Collected data entries:
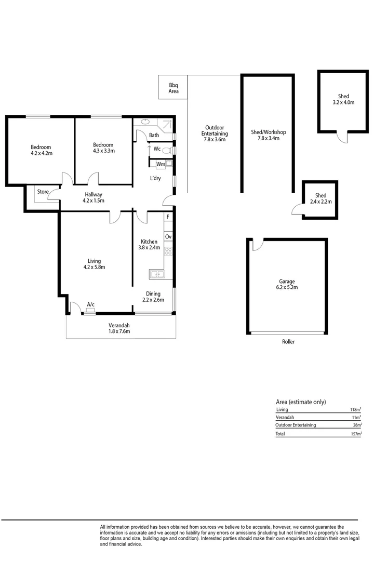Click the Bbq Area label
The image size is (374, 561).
pyautogui.click(x=173, y=88)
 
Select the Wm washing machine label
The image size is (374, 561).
pyautogui.click(x=161, y=164)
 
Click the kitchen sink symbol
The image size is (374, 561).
pyautogui.click(x=156, y=274)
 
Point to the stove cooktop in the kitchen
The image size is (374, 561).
pyautogui.click(x=168, y=251)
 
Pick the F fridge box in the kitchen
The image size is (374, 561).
pyautogui.click(x=168, y=217)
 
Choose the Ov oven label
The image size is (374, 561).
pyautogui.click(x=168, y=237)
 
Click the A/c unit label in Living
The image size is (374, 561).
pyautogui.click(x=90, y=304)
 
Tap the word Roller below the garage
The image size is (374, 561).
pyautogui.click(x=288, y=342)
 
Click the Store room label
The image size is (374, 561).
pyautogui.click(x=43, y=192)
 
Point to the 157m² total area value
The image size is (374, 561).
pyautogui.click(x=356, y=434)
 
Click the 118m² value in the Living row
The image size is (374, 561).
pyautogui.click(x=356, y=410)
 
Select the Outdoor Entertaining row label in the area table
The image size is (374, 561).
pyautogui.click(x=296, y=425)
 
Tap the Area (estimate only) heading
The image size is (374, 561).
pyautogui.click(x=301, y=402)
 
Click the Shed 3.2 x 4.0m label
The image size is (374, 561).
pyautogui.click(x=343, y=99)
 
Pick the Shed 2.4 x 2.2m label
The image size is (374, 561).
pyautogui.click(x=320, y=198)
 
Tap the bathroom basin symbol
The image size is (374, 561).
pyautogui.click(x=144, y=123)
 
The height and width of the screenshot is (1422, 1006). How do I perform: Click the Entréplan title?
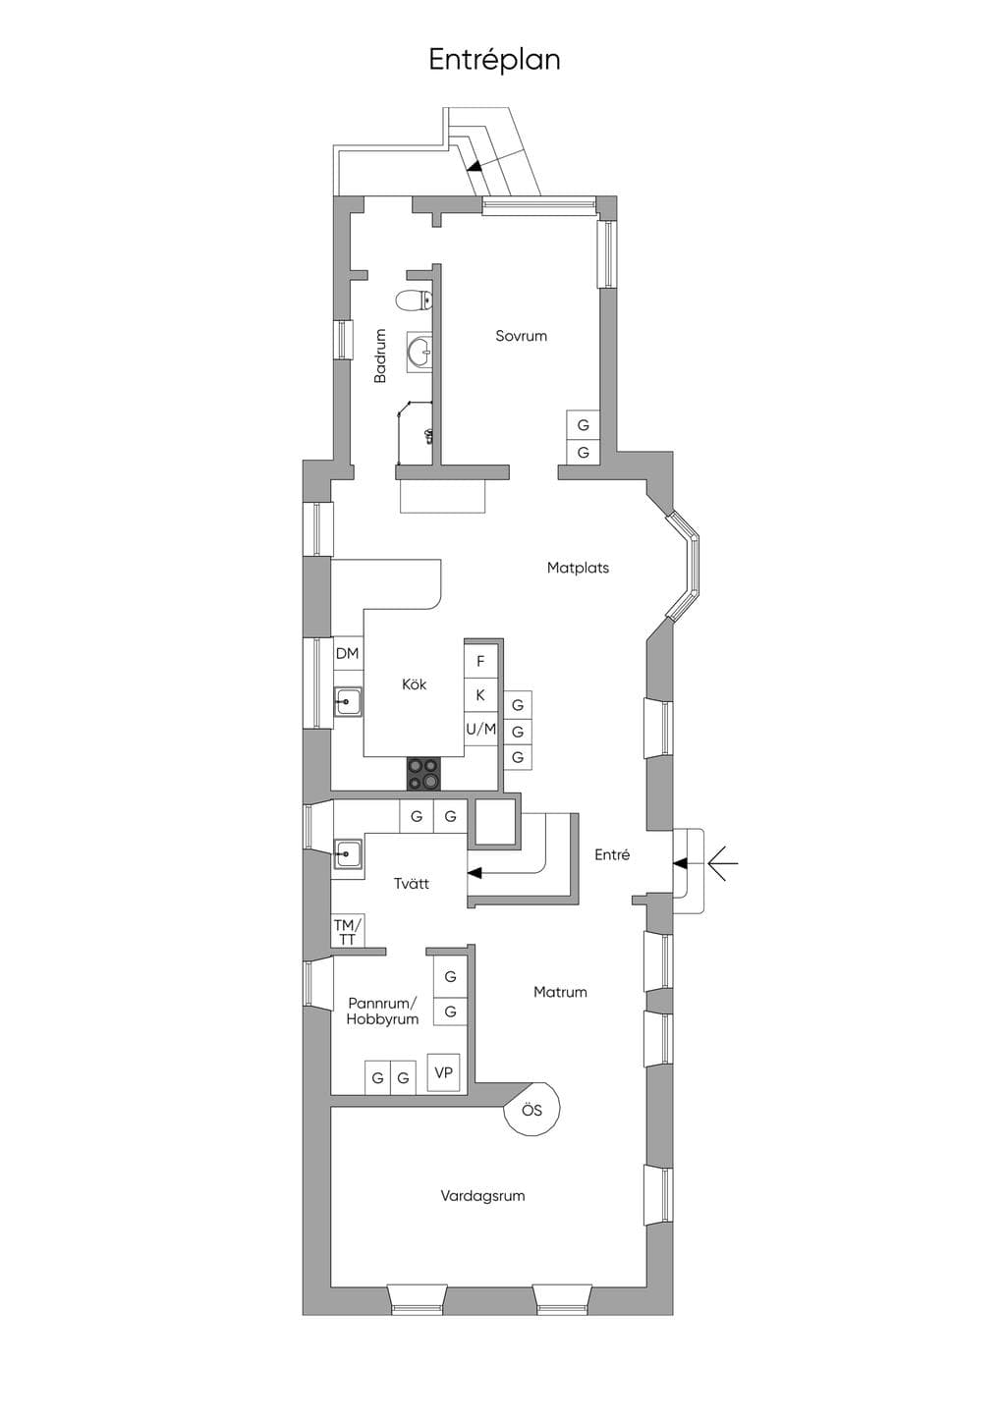(494, 60)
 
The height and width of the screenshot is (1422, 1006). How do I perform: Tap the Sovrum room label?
(521, 336)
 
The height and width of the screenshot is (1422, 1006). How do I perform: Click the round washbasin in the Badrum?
(419, 351)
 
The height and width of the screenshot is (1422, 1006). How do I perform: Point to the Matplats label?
(578, 568)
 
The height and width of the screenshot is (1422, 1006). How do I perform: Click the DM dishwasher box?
(348, 653)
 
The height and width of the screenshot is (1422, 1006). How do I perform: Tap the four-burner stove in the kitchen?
(424, 774)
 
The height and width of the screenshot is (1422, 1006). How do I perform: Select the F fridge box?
(480, 662)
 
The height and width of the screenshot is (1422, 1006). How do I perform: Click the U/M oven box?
(480, 730)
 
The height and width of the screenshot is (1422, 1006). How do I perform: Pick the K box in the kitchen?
(480, 695)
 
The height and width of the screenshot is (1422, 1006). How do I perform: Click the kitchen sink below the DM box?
(348, 702)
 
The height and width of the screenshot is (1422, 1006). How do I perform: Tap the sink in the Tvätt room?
(348, 853)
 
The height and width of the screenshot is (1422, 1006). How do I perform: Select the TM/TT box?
(348, 931)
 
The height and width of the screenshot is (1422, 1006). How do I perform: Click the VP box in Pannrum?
(443, 1072)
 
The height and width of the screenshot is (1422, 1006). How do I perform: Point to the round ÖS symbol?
(532, 1111)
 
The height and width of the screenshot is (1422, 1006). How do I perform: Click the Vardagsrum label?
(482, 1196)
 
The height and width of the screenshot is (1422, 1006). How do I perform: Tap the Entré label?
(612, 855)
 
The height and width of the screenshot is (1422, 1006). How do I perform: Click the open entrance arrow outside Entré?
(723, 863)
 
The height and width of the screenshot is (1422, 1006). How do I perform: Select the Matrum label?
(560, 992)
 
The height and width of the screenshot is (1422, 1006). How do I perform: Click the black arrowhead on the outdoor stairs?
(474, 167)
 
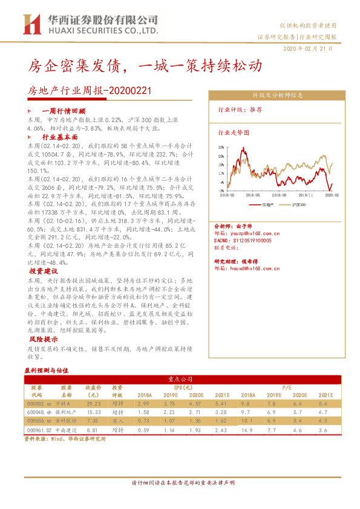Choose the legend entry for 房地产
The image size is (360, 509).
[270, 206]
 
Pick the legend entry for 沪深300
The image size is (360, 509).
[301, 206]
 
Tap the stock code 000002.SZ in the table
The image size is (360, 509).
[39, 403]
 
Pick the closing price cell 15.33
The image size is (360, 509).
[93, 412]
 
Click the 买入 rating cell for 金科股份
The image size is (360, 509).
[117, 420]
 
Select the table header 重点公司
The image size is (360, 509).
[180, 380]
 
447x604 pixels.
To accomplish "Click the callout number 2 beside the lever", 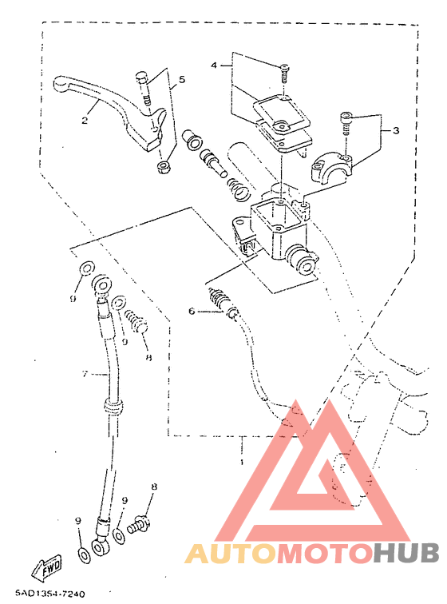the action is click(85, 120).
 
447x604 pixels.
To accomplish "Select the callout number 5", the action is click(182, 79).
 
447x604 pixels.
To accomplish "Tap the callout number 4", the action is click(214, 65).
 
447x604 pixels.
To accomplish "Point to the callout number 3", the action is click(396, 130).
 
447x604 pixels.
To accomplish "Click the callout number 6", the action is click(192, 311).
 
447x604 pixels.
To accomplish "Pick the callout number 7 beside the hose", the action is click(85, 374).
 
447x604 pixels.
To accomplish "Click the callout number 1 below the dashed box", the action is click(242, 462).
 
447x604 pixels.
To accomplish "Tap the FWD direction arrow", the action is click(46, 566).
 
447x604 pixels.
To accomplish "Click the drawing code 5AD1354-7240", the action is click(50, 594).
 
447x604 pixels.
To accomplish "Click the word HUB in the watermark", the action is click(405, 553).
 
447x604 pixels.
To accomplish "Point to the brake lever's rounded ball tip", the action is click(61, 84).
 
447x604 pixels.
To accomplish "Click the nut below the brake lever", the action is click(164, 168).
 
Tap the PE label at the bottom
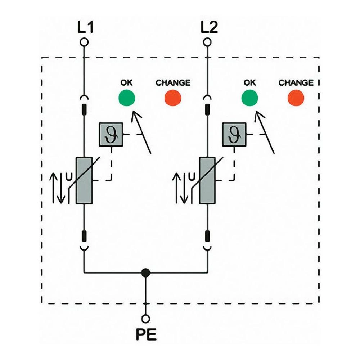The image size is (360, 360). (146, 334)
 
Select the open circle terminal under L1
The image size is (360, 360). (84, 42)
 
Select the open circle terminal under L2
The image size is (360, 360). (207, 42)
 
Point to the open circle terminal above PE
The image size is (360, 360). (146, 319)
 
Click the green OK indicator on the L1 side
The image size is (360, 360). (126, 97)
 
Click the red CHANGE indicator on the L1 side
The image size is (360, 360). (173, 98)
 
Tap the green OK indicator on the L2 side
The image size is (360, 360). (249, 97)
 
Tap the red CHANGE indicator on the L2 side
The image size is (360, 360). (296, 98)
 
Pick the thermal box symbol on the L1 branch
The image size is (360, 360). (111, 134)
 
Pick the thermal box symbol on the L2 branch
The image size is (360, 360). (234, 134)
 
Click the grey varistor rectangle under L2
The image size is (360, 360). (207, 180)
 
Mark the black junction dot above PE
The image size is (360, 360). (146, 273)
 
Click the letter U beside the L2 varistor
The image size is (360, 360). (192, 176)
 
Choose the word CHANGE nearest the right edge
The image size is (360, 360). (296, 83)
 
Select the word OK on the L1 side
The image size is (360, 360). (126, 83)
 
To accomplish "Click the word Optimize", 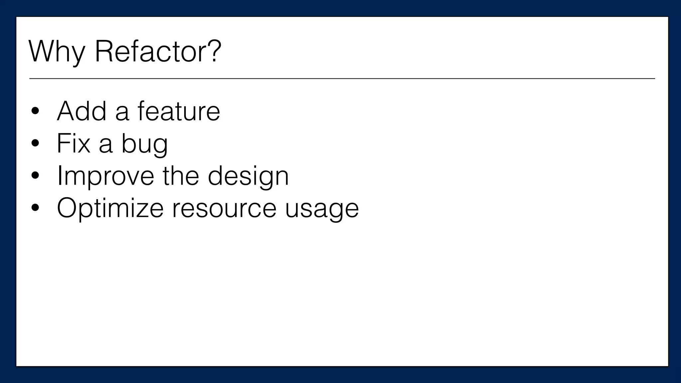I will tap(110, 208).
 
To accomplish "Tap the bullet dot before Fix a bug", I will tap(35, 144).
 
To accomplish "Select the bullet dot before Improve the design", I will tap(35, 176).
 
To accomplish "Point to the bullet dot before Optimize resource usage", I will tap(35, 208).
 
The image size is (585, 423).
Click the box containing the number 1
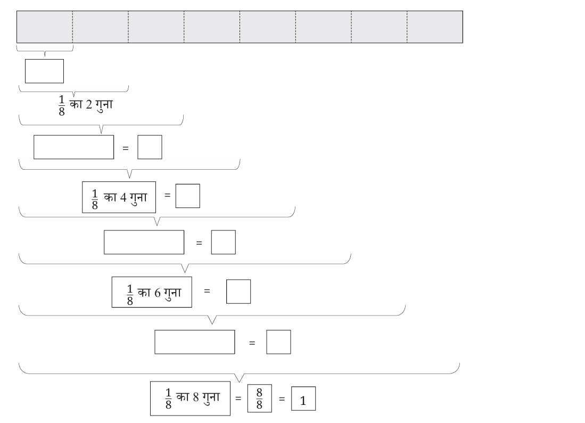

### WHAT THE TASK ASKS
Reproduce word for word the lines beginning with the one that contains "Choose the Ov oven label" and ending with the one that contains "pyautogui.click(x=90, y=304)", including both of those lines.

### RESPONSE FOR THIS EXERCISE
Choose the Ov oven label
The image size is (374, 561).
pyautogui.click(x=168, y=237)
 
Click the A/c unit label in Living
The image size is (374, 561).
pyautogui.click(x=90, y=304)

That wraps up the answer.